On second thought, it occurs to me that it is *Google Maps* that is
placing the marker down onto the tiles rendered by TerraServer. All
TerraServer receives from Google Maps are the four points bounding the
rectangle to be rendered. TerraServer must place these four points
down onto its TIFF image and return a *rectangular* set of tiles
*approximately* bounded by the four points (for they will not in
general form a rectangle in its UTM projection). Google Maps will then
assume that the marker should be placed in the very center of the
image rendered by TerraServer. Although the fact that I'm making
rather high resolution requests should minimize projection errors (as
should the fact that the marker is in the center of the requested
tiles), I am dependent on the methodology employed by TerraServer to
"fudge" this bounding rectangle. I would also wonder whether marker
locations might move slightly with respect to features visible in the
TIFF as the map is scrolled around.

On Oct 22, 7:55 am, Chris Schneider <[email protected]> wrote:
> Thanks for the quick response, Rossko!
>
> I'm no expert either, but the problems described in these two links
> would seem to be dependent on the scale of the maps being rendered. As
> John Deck admits in his text, "The interesting thing is that if we
> were to zoom in on a particular portion of the world, the boundaries
> would line up." Since I'm rendering maps at such high resolution, I
> would not expect the projection conversion being done by TerraServer
> (fromEPSG:4326 to UTM) to introduce the positional error I am seeing.

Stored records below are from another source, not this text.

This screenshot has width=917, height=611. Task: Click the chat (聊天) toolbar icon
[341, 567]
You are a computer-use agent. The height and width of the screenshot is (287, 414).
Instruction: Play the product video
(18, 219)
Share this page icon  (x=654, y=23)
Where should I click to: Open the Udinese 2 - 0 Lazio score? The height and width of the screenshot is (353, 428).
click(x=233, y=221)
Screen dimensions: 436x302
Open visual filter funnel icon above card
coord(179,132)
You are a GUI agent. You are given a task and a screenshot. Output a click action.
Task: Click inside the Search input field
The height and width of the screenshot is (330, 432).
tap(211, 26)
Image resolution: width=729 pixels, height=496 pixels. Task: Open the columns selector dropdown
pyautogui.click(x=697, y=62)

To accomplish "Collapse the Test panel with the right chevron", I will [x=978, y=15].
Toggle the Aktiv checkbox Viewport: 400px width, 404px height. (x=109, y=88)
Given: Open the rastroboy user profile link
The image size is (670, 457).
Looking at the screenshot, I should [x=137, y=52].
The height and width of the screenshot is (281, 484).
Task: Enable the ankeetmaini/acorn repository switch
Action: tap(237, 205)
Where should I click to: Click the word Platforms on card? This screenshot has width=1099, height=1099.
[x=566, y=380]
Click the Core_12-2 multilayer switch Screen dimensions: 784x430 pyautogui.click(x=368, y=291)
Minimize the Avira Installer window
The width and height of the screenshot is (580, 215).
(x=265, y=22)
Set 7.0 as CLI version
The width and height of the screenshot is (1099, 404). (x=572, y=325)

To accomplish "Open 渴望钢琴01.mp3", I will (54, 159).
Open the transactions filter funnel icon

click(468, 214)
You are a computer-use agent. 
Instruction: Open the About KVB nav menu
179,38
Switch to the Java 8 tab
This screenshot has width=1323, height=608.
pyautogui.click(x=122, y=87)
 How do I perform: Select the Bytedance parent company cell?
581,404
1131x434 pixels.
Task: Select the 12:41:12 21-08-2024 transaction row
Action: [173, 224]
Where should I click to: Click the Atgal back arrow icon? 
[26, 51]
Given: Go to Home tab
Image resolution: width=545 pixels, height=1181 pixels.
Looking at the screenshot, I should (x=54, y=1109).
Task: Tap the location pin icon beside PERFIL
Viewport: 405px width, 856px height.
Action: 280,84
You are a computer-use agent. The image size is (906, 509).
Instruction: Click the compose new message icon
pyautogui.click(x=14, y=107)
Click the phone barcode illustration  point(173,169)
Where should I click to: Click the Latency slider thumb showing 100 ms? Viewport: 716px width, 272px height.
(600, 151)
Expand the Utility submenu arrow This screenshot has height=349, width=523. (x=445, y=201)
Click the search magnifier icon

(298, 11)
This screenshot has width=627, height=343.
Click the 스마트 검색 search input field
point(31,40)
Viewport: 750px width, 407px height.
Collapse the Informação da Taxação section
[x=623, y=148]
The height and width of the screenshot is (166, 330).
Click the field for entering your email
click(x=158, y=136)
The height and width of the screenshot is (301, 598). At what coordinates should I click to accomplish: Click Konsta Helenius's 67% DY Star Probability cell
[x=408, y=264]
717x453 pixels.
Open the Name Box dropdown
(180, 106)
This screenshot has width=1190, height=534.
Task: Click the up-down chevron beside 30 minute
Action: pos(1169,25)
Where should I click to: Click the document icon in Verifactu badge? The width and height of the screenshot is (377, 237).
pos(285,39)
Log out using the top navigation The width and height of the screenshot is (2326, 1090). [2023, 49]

> More importantly, my application does not require that four such
> points be rendered as a rectangle by both engines.
>
> That said, I am expecting my latitude and longitude coordinates to be
> rendered properly by Google Maps as well. As mentioned in my original
> email, these coordinates come from the USGS Geographic Names
> Information System (GNIS), which claims them to be NAD83. I had
> expected that such coordinates would be placed correctly when sent
> directly into the Google Maps APIs, and when sent to the TerraServer
> asEPSG:4326.
>
> On Oct 22, 5:16 am, Rossko <[email protected]> wrote:
>
> > Might be worth 
> > followinghttp://lists.osgeo.org/pipermail/webmap-discuss/2006-September/000154...
> > andhttp://johndeck.blogspot.com/2005/09/overlaying-mercator-projected-wm...
>
> > I'm no expert but it seems to me that sending WGS84 coords and calling
> > themEPSG:4326 without doing any actual conversion will lead to the
> > kind of inaccuracy you describe?  Those sources seem to suggest 
> > thatEPSG:41xx would be closer, if still inaccurate?